Each student takes a turn rolling the dice. The highest roll gets to choose their chip colour.
Taking turns, each student decides which column to place their chips – either the even or odd side of the table. They must place all their chips, but the player’s chips do not need to be evenly distributed. A student may decide to place all chips in one column.
Each student takes a turn rolling the dice/spinners and calculates the product of the two numbers. (I.e., first role = one, second role = five, product = five)
If their product is even, the student can remove one of their chips from the even side. If their product is odd, a chip from the odd side can be removed.
If a student does not have a chip on the side corresponding to the odd or even number they have rolled, they miss the turn.
The first student to remove all their chips from the board (both even and odd columns) wins the game.
What strategies do students use when laying their chips in the columns at the beginning of the game? Do they change their strategy in subsequent rounds?
Are students using different strategies to determine the product of their equations?
After the game has been played a few times, have students discuss the probability of getting an even or odd number on each roll.

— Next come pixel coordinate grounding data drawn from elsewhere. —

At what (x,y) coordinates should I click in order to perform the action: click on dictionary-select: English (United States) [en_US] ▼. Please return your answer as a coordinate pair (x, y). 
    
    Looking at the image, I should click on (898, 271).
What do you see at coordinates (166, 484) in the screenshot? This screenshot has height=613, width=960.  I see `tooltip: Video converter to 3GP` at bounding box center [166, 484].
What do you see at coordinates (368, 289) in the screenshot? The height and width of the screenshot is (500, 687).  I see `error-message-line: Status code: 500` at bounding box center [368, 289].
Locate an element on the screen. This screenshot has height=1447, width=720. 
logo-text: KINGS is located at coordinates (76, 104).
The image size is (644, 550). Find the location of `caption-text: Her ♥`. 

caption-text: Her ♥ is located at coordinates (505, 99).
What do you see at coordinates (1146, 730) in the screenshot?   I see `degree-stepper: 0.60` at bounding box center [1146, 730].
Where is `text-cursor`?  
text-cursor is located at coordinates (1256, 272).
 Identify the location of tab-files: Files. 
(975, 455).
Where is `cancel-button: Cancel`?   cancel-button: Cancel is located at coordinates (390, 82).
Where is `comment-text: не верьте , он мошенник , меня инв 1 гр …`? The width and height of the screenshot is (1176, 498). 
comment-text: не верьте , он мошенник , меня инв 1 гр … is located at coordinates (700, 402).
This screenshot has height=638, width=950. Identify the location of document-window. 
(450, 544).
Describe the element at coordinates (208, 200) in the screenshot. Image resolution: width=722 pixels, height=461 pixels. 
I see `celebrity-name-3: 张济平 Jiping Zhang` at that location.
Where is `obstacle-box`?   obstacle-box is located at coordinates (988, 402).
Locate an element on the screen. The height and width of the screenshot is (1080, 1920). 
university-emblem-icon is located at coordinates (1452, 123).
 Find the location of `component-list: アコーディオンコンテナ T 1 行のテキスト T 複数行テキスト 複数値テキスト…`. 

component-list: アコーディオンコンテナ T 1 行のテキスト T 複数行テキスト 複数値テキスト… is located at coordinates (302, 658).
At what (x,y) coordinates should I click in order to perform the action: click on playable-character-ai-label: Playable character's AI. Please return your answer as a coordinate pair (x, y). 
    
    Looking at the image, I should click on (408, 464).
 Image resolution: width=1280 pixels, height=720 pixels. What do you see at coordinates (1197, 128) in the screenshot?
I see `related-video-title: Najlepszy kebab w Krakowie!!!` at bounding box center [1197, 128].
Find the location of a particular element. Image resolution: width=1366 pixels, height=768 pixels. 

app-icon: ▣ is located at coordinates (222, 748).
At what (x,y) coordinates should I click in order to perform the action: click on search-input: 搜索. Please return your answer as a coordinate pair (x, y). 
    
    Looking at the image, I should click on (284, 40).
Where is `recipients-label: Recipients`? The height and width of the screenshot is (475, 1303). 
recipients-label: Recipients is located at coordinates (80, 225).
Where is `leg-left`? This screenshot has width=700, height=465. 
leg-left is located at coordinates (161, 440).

A third student could be responsible for tallying the number of even and odd numbers rolled in a round to determine how close the results are to 50/50.
Use dice/ spinners with larger numbers.
Limit the number of chips that can be laid on each side so that if one player puts more in the even column, then the other will be forced to put theirs on odd.
Add a prime number and squared column. If the student lays chips on those columns and they successfully role a prime number, they can remove twice the number of chips from the board than they put in that column (e.g. if two chips are put in the prime number column and a one and a five is rolled, the player can remove four chips from the board. However, if a prime number isn’t rolled during the entire game, the player may not be able to remove the prime number chip until a prime number is rolled – higher risk, higher reward.) Use the extra chips provided in Appendix B.